From: Peter Freddolino (petefred_at_ks.uiuc.edu)
Date: Thu Sep 25 2008 - 08:15:30 CDT

Hi Bin,
I believe all of those flagged blocks of memory are from the startup
routines and won't be leaking during the run (I'd bet that they actually
do get properly cleaned up at some point, but I'm not sure). If you get
no memory leak before adding in new force routines and memory leak
afterwards, the new code is the likely culprit. Could you try writing a
simple driver for your force evaluation routine to run it a few times
and valgrind that?
Peter

BIN ZHANG wrote:
> Hi, peter:
>
> according to your suggestion, I was trying to use swig to put a
> wrapper for the c++ code force calculation. But now I got a new weird
> problem, memory leaking. Then I used "valgrind" to check, and all the
> errors point to NAMD functions.
> Now I'm confused, these should be bugs of my code rather NAMD's!!!

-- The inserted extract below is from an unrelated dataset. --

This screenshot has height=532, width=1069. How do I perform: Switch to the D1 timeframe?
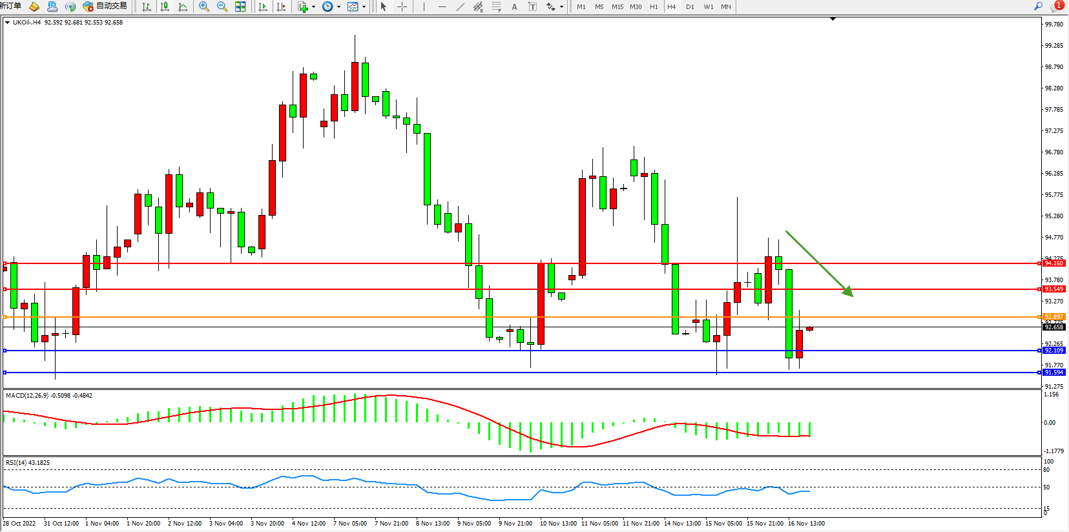coord(690,6)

> Have you encountered this before?
> Thanks a lot.
>
> Bin
>
> some outputs of valgrind:
> ===============================
>
> ==8765== 100,352 bytes in 1 blocks are possibly lost in loss record
> 483 of 539
> ==8765== at 0x490584B: operator new[](unsigned long)

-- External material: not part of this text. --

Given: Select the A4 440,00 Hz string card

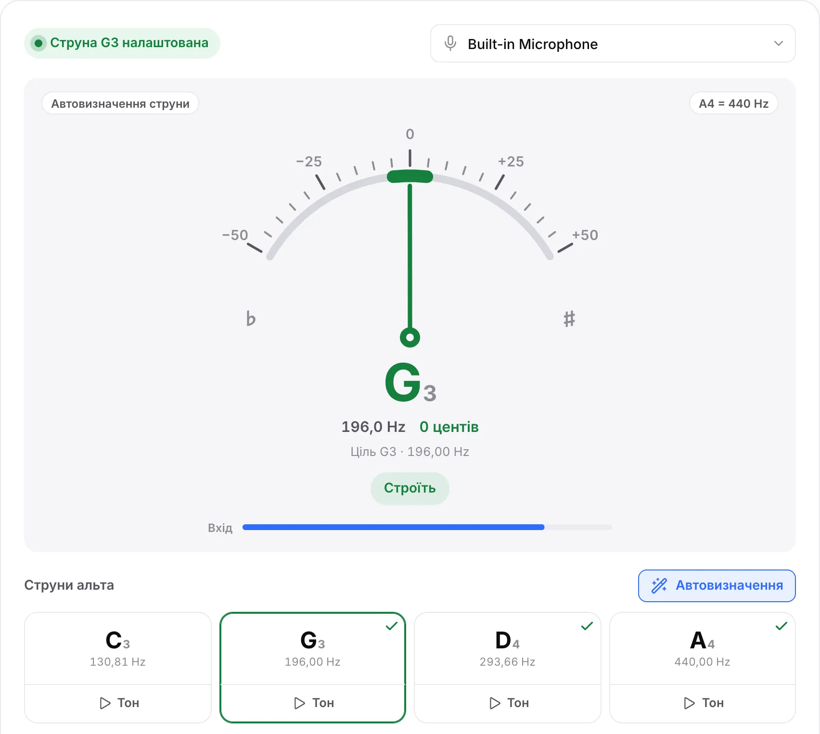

> (vg_replace_malloc.c:274)
> ==8765== by 0x6DA6D0: SimParameters::print_config(ParseOptions&,
> ConfigList*, char*&) (in /home/bingo/BinNAMD/Linux-amd64-MPI/namd2)
> ==8765== by 0x6DF793:
> SimParameters::initialize_config_data(ConfigList*, char*&) (in
> /home/bingo/BinNAMD/Linux-amd64-MPI/namd2)
> ==8765== by 0x679F39: NamdState::configListInit(ConfigList*) (in
> /home/bingo/BinNAMD/Linux-amd64-MPI/namd2)==8765== by 0x6B96A1:
> ScriptTcl::initcheck() (in /home/bingo/BinNAMD/Linux-amd64-MPI/namd2)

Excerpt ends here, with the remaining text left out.